Fitness-guru-with-a-dream Trevor (Guy Pearce) happily assigns this ball of depression and low self-esteem to a trainer called Kat (Cobie Smulders), with whom Trevor has an on-off thing – as she puts it, this wouldn’t be the first time “a couple of fit, sweaty people who work together” wound up boffing.

The trouble, really, is that they’re both insane. Pearce, who used to be a competitive bodybuilder in his pre-Neighbours days, breezily establishes a character who has been spouting his earnest self-improvement mantras for so long he has nothing else to believe in – he’s all windmilling hand gestures and forced positivity. Kat, as played by the promising Smulders, calls him out on his nonsense when she feels like it, but she’s just as much of a headcase, if not more so: she runs absolutely everywhere at all times, and throws whopping great huffs when clients decide they’ve had enough.

Bujalski is so focused on satirising America’s healthy-living obsession that any functional romance feels pretty far off the table: some fairly bald third-act manoeuvres, worthy of a lesser George Clooney vehicle, are needed to wake these characters out of their delusional trance.
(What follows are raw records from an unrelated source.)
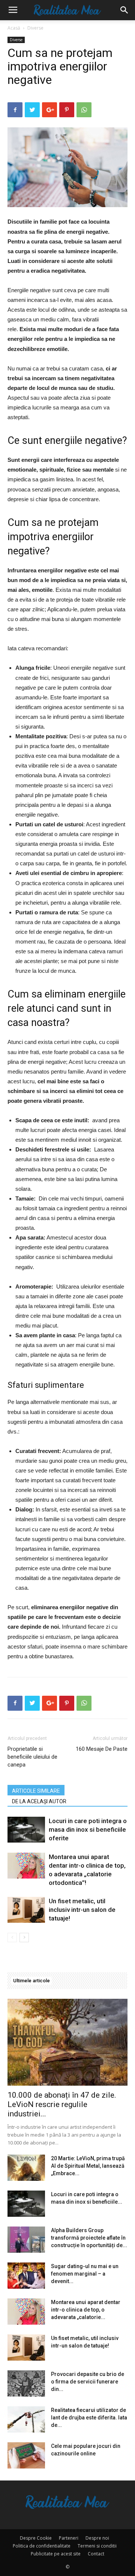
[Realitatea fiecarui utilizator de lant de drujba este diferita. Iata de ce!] (26, 2419)
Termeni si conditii (97, 2546)
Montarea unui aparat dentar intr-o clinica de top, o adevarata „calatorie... (85, 2309)
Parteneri (68, 2538)
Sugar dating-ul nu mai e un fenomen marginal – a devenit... (84, 2273)
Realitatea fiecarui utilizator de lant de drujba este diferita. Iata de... (89, 2417)
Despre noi (97, 2538)
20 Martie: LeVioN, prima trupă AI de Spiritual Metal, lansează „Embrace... (88, 2165)
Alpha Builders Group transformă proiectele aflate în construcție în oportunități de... (89, 2237)
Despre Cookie (36, 2538)
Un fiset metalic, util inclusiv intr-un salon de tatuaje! (82, 1909)
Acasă (14, 28)
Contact (96, 2554)
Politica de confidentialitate (41, 2546)
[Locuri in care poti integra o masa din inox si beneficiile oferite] (26, 1830)
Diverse (35, 28)
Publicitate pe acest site (56, 2554)
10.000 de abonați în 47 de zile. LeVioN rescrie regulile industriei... (62, 2104)
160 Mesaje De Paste (102, 1749)
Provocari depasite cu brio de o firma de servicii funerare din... (87, 2381)
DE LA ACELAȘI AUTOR (39, 1801)
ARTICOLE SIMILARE (36, 1791)
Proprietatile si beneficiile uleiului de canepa (32, 1757)
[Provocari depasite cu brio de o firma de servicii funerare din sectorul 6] (26, 2383)
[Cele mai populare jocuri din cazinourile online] (26, 2455)
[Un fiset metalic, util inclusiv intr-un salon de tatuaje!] (26, 1910)
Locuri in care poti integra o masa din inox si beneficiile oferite (88, 1829)
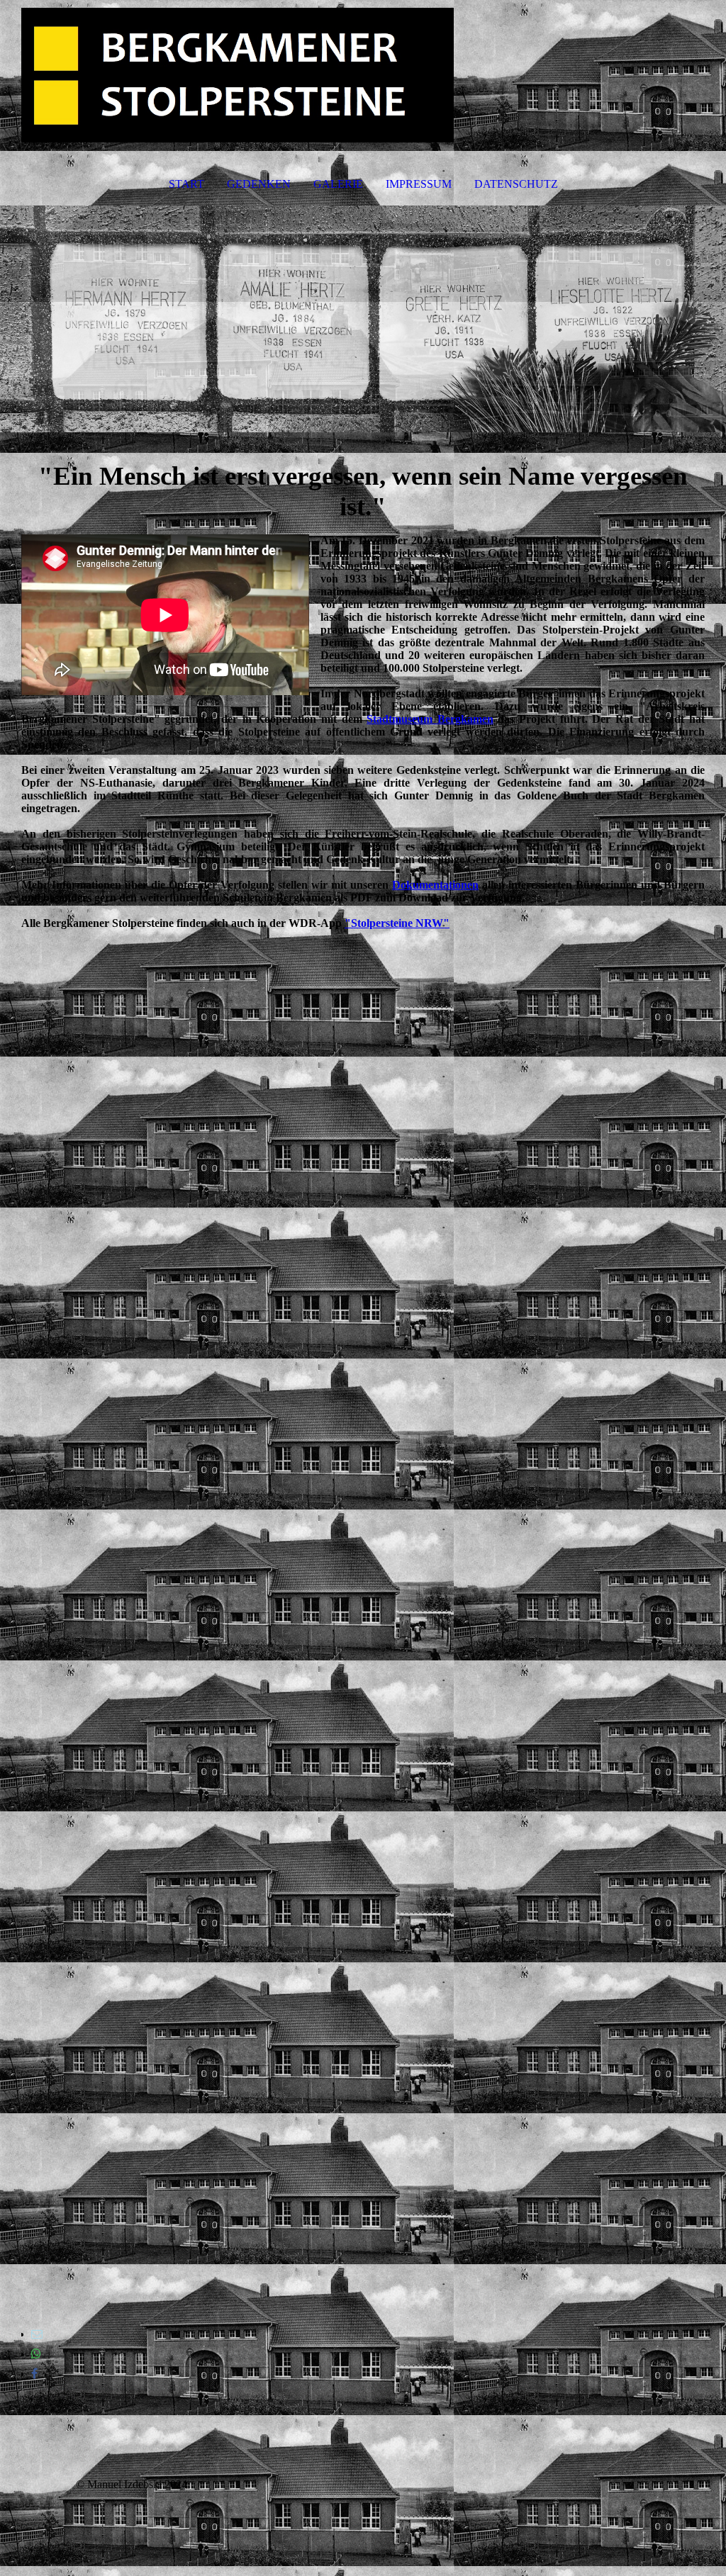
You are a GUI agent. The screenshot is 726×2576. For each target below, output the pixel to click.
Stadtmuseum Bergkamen (430, 719)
In general, the film’s larger gestures, which feel sketchy and unconvincing by themselves, don’t work nearly as well as its throwaway details. The McMansion Danny has bought himself leaves him rattling around inside like a pinball – he has a new sofa covered in plastic, a bizarre collection of chairs, and walks around with his guitar plugged in.
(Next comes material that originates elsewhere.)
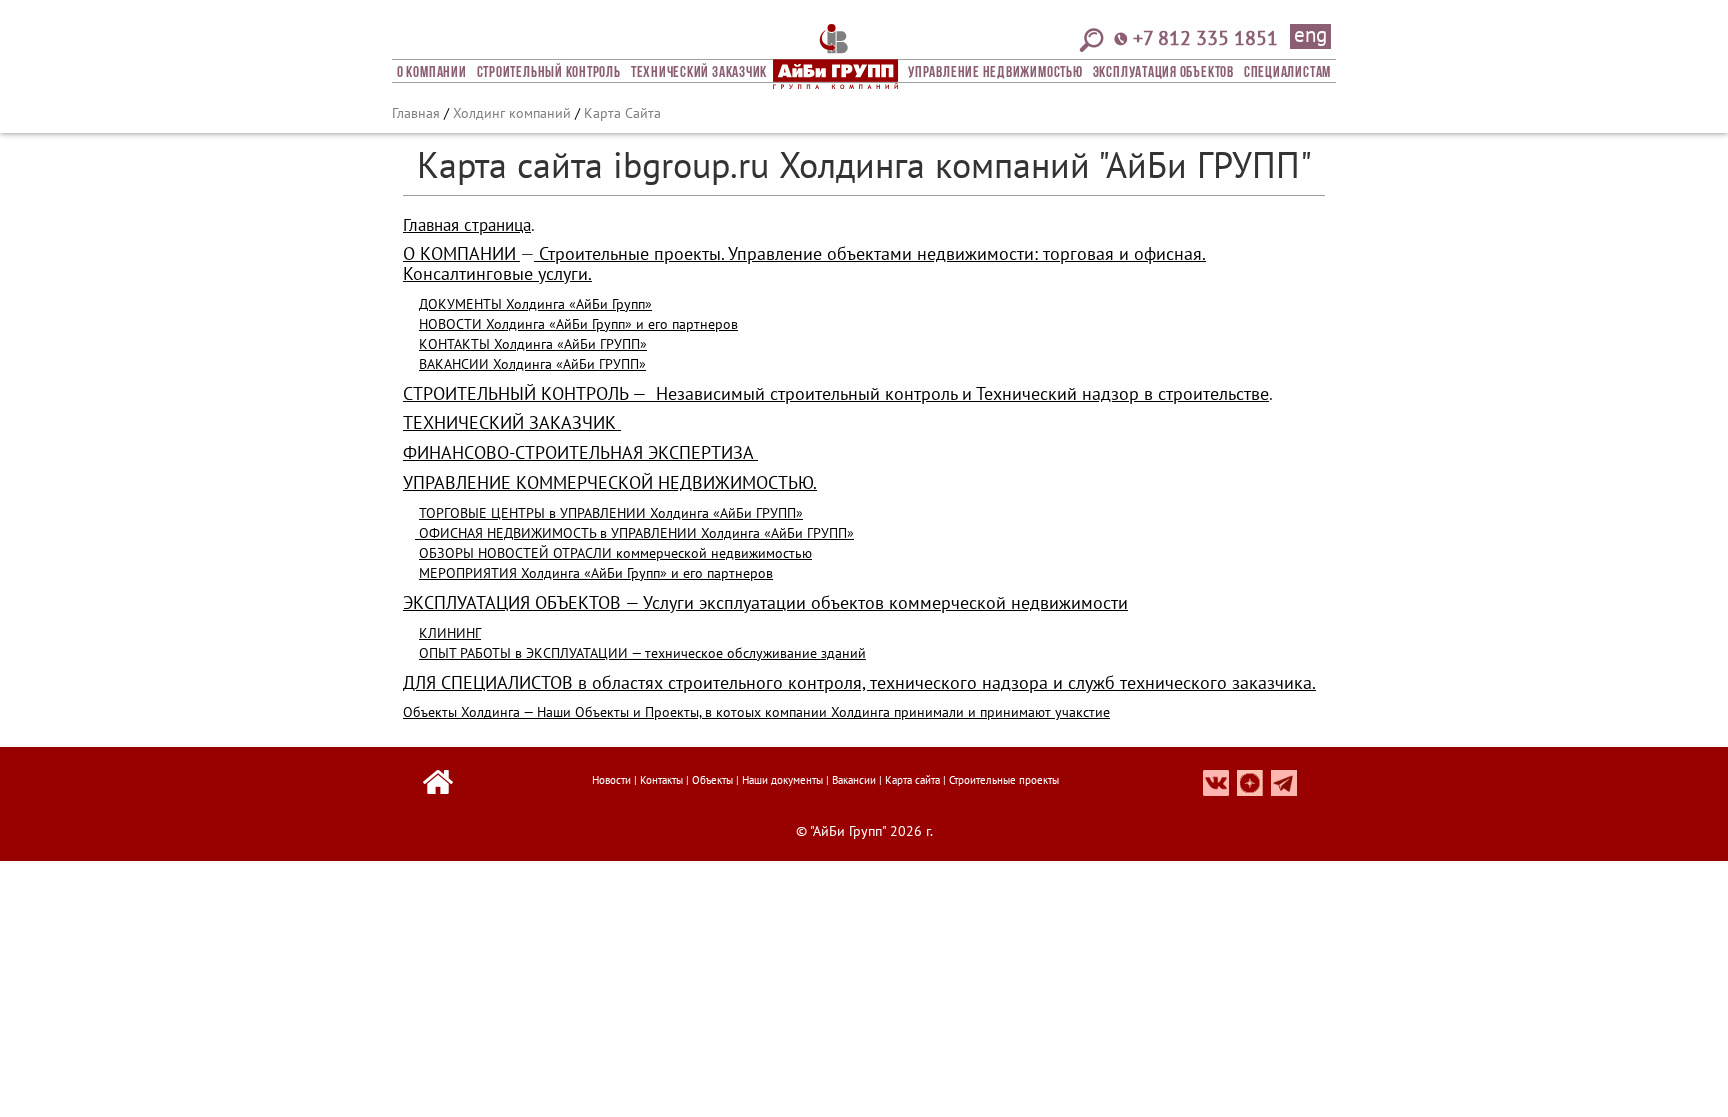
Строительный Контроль (549, 73)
In perhaps the most exquisitely funny-tragic section, Danny tries to romance Kat by hiring jazz balladeers to serenade them over a candlelit dinner. “I just ate a PowerBar,” she announces in lycra, expecting a workout. The ensemble keep playing, long after she’s bailed on the whole debacle.

Corrigan – one of those vital, Steve Buscemi-like character actors without whom American independent film would be truly bereft – is given something close to a victory lap in this part, and it’s hard not to applaud his every moment. He’s losing his hair, looks fit to burst from pizza consumption, and gets a Rocky montage. His quad exercises channel Monty Python’s Ministry of Silly Walks. “I’m going to stick with pudgy and mellow,” he resolves, after the fad has finally run its course. Like Bujalski trying to broaden his appeal with a mainstream romcom – and heroically failing – Corrigan’s beautiful loser might make more of an effort to shape up, but we’d love him less.